Ok, I believe I have now discovered another bug, and I'm trying to figure out which type it is. Does anyone know if a val file should be produced when quitting halfway through the first structure generated in a set? I quit in this situation, and when I restarted, the structure got stuck in the first structure of a generation set for over an hour. When I checked the files, the val file listed in the filelist is missing.

**AMD_is_logical** · 02-26-2003, 09:41 PM

Originally posted by Insidious
wouldn't it make more sense to let it 200 * x instead of using the square root of x?

I mean, the square-root of 50 is only about 7 or so.
Stat whores will VERY quickly realize 7 gen 0 calculations takes
MUCH less time than 50 generations.

-Sid

You're overlooking two things. First, the amount you get for the 0'th generation will be reduced until it gives fewer stat points per CPU cycle than other generations.

Second, the 200 * sqrt(50) is for generation 50, NOT for all 50 generations. By the time you reach generation 50 you will have already gotten points for each and every generation from 0 to 49.

**Brian the Fist** · 02-26-2003, 09:47 PM

Thanks for pointing out the scoring bug, I suspected it was in error.

Any other comments or questions about scoring for the beta will be officially ignored.
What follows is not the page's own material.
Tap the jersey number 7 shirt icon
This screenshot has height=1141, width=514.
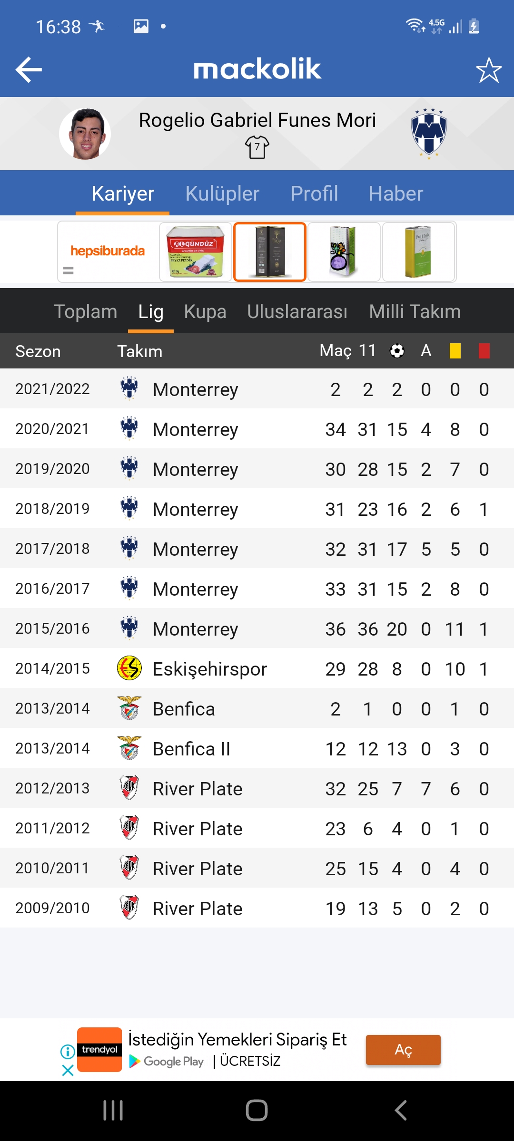[257, 147]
You will just have to trust us to make it fair.

**Brian the Fist** · 02-26-2003, 09:48 PM

Originally posted by Aegion
Ok, I believe I have now discovered another bug, and I'm trying to figure out which type it is. Does anyone know if a val file should be produced when quitting halfway through the first structure generated in a set? I quit in this situation, and when I restarted, the structure got stuck in the first structure of a generation set for over an hour. When I checked the files, the val file listed in the filelist is missing.

If it has not completed one structure in a generation, there should be no .val file. The .val IS the structure after all. No structure, no .val. Partial structures are not (cannot) be saved.
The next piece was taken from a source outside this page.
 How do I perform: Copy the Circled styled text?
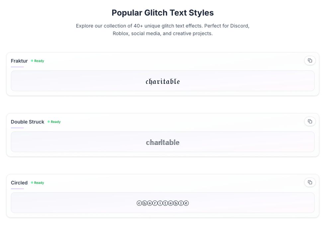pyautogui.click(x=310, y=182)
**Aegion** · 02-26-2003, 09:51 PM

Originally posted by Brian the Fist
If it has not completed one structure in a generation, there should be no .val file. The .val IS the structure after all. No structure, no .val. Partial structures are not (cannot) be saved.

In that case, I've definately found an instance I can duplicate where during the crunching of a single structure, it gets stuck at the same point for over at least an hour. Should I email the pertinent files for your to examine?

**Brian the Fist** · 02-26-2003, 10:54 PM

Originally posted by Aegion
In that case, I've definately found an instance I can duplicate where during the crunching of a single structure, it gets stuck at the same point for over at least an hour. Should I email the pertinent files for your to examine?

No, but please clarify exactly what you are talking about. What options (flags) did you run with, and exactly what did you observe that appears to be wrong. How do you know it gets stuck at the same point? What generation is it at? And getting stuck is not a bug, remember? What is it that you think is wrong here exactly...

**Aegion** · 02-26-2003, 11:14 PM

Originally posted by Brian the Fist
No, but please clarify exactly what you are talking about. What options (flags) did you run with, and exactly what did you observe that appears to be wrong. How do you know it gets stuck at the same point? What generation is it at? And getting stuck is not a bug, remember? What is it that you think is wrong here exactly...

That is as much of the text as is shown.